Work required: Every line in the listing below from the one with "连江c276方管,连江25crmo4方管,连江合金方管厂,连江进口标准方管-连江c276方管厂家 (57, 2450)" through the one with "朔城c276方管,朔城25crmo4方管,朔城合金方管厂,朔城进口标准方管-朔城c276方管厂家 (57, 852)" is to be reproduced exactly, both ends included; leave out the rest.

-.-.-

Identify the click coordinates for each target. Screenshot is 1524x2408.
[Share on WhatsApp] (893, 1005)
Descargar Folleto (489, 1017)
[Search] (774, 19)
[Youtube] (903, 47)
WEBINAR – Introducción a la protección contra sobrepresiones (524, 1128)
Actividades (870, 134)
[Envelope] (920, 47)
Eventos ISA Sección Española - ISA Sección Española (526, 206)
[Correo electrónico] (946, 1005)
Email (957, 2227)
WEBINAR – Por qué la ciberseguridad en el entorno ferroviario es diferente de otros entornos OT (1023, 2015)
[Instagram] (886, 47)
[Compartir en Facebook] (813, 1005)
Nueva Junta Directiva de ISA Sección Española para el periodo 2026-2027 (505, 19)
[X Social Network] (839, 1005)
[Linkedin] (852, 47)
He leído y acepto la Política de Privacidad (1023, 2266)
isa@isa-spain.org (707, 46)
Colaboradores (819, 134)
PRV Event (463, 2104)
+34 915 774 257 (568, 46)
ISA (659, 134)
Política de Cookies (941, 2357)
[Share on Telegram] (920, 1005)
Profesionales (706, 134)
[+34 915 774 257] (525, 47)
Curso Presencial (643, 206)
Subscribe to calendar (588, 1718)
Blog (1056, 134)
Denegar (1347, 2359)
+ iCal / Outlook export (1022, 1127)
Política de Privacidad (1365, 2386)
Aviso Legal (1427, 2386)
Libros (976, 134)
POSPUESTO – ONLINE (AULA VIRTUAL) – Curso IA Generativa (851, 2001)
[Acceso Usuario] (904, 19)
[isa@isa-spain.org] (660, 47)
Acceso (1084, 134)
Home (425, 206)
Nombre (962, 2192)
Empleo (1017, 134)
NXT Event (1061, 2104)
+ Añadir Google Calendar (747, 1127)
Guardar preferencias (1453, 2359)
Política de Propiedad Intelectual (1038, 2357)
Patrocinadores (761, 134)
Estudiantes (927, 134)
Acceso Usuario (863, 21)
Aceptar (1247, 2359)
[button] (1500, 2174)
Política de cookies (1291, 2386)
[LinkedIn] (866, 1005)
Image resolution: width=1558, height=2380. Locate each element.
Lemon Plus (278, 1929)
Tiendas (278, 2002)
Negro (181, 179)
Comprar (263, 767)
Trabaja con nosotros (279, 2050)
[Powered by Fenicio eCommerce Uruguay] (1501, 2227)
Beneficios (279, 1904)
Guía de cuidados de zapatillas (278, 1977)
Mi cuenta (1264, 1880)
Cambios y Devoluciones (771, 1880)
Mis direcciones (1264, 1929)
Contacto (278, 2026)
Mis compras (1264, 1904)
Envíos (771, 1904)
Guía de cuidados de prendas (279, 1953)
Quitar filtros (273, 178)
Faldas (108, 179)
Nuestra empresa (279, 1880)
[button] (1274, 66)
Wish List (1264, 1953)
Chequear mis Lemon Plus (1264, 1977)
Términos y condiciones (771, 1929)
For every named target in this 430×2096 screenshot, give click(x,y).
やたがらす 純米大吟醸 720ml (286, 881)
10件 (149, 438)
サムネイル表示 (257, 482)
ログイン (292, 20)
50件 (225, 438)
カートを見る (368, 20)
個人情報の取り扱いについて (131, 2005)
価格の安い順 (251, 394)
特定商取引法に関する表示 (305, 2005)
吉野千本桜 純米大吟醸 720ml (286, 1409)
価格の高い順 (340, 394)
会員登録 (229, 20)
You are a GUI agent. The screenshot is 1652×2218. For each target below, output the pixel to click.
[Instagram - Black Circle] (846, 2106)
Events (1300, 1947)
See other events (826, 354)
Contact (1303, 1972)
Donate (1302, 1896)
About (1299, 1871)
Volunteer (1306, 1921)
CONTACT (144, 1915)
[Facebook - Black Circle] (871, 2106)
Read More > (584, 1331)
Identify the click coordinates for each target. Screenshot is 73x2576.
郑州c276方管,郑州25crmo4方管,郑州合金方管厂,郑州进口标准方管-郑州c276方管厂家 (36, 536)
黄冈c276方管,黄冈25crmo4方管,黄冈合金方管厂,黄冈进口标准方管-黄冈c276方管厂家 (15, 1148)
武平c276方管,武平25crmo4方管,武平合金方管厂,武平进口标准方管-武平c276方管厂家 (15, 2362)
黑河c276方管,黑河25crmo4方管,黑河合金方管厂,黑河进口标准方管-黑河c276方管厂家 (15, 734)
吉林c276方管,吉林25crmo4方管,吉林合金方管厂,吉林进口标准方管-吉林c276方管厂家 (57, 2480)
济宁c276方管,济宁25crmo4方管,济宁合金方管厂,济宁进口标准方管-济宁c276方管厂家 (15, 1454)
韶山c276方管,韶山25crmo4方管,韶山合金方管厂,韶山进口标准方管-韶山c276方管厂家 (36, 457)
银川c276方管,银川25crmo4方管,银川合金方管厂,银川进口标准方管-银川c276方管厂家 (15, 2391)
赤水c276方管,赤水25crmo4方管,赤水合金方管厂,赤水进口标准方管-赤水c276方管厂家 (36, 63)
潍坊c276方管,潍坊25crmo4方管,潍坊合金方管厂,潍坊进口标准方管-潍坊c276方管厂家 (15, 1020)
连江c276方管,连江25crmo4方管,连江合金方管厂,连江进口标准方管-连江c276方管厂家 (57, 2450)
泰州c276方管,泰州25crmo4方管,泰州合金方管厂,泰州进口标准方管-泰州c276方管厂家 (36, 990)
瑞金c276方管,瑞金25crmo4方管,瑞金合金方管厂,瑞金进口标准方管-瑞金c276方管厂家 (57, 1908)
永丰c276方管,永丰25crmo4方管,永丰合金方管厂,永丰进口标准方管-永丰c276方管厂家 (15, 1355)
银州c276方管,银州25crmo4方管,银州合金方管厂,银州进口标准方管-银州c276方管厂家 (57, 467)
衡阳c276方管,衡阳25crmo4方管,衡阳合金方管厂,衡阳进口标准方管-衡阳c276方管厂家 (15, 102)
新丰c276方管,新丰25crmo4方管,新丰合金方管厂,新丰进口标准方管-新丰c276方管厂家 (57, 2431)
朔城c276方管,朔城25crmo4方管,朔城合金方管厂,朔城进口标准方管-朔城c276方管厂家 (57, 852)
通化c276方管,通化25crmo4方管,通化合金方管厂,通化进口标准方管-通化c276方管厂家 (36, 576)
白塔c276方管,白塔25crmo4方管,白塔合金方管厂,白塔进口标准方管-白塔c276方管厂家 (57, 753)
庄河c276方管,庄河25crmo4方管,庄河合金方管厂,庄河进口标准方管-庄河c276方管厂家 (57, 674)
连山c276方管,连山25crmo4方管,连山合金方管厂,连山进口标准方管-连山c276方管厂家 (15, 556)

-.-.-

Task answer:
连江c276方管,连江25crmo4方管,连江合金方管厂,连江进口标准方管-连江c276方管厂家 (57, 2450)
泰州c276方管,泰州25crmo4方管,泰州合金方管厂,泰州进口标准方管-泰州c276方管厂家 (36, 990)
瑞金c276方管,瑞金25crmo4方管,瑞金合金方管厂,瑞金进口标准方管-瑞金c276方管厂家 (57, 1908)
永丰c276方管,永丰25crmo4方管,永丰合金方管厂,永丰进口标准方管-永丰c276方管厂家 (15, 1355)
银州c276方管,银州25crmo4方管,银州合金方管厂,银州进口标准方管-银州c276方管厂家 (57, 467)
衡阳c276方管,衡阳25crmo4方管,衡阳合金方管厂,衡阳进口标准方管-衡阳c276方管厂家 (15, 102)
新丰c276方管,新丰25crmo4方管,新丰合金方管厂,新丰进口标准方管-新丰c276方管厂家 (57, 2431)
朔城c276方管,朔城25crmo4方管,朔城合金方管厂,朔城进口标准方管-朔城c276方管厂家 (57, 852)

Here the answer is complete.